▸ TEXT PASSAGE
<<<<

Let's step through your code one piece at a time and discuss what you're doing with respect to what I know about the k-means algorithm.
function result=Kmeans(X,c)
[N,n]=size(X);
index=randperm(N);
ctrs = X(index(1:c),:);
old_label = zeros(1,N);
label = ones(1,N);
This looks like a function that takes in a data matrix of size N x n, where N is the number of points you have in your dataset, while n is the dimension of a point in your dataset. This function also takes in c: the desired number of output clusters.index provides a random permutation between 1 to as many data points as you have, and then we select at random c points from this permutation which you have used to initialize your cluster centres.
iter = 0;
while ~isequal(old_label, label)

>>>>

▸ WHAT YOU SHOULD DO
Write out the stretch of the k-means code walkthrough from "[N,n]=size(X);" through "while ~isequal(old_label, label)".

▸ MATERIAL
<<<<

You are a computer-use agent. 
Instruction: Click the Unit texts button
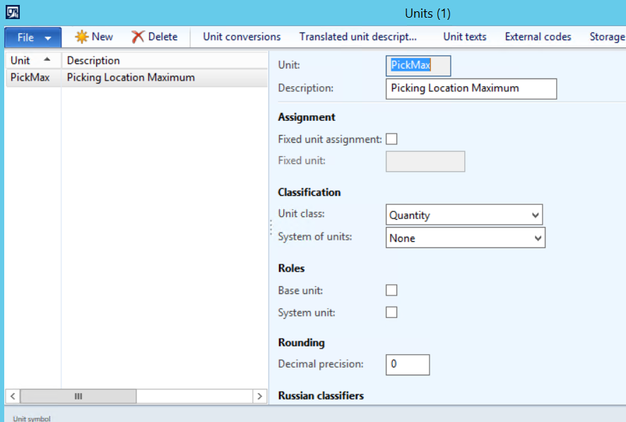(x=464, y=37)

>>>>
<<<<

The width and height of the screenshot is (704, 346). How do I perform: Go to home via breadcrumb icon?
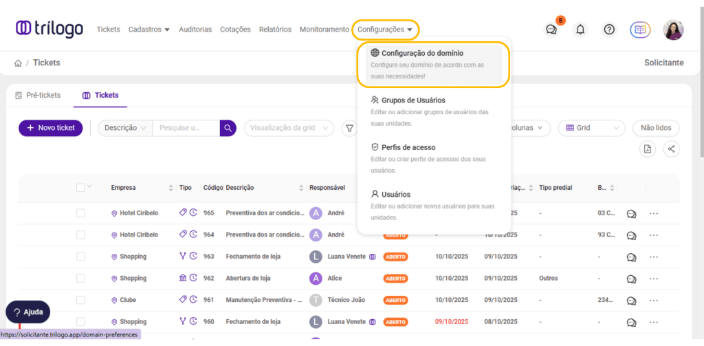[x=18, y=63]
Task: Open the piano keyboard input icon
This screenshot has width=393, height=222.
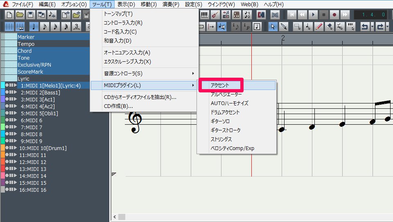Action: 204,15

>>>>
<<<<

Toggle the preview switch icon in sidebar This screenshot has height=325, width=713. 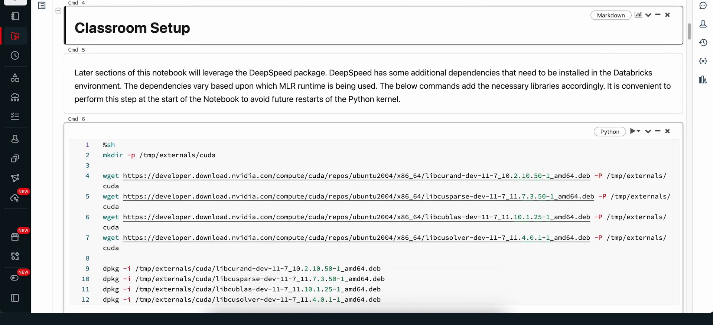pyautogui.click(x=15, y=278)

>>>>

▸ RESULT OF THE TASK
[N,n]=size(X);
index=randperm(N);
ctrs = X(index(1:c),:);
old_label = zeros(1,N);
label = ones(1,N);
This looks like a function that takes in a data matrix of size N x n, where N is the number of points you have in your dataset, while n is the dimension of a point in your dataset. This function also takes in c: the desired number of output clusters.index provides a random permutation between 1 to as many data points as you have, and then we select at random c points from this permutation which you have used to initialize your cluster centres.
iter = 0;
while ~isequal(old_label, label)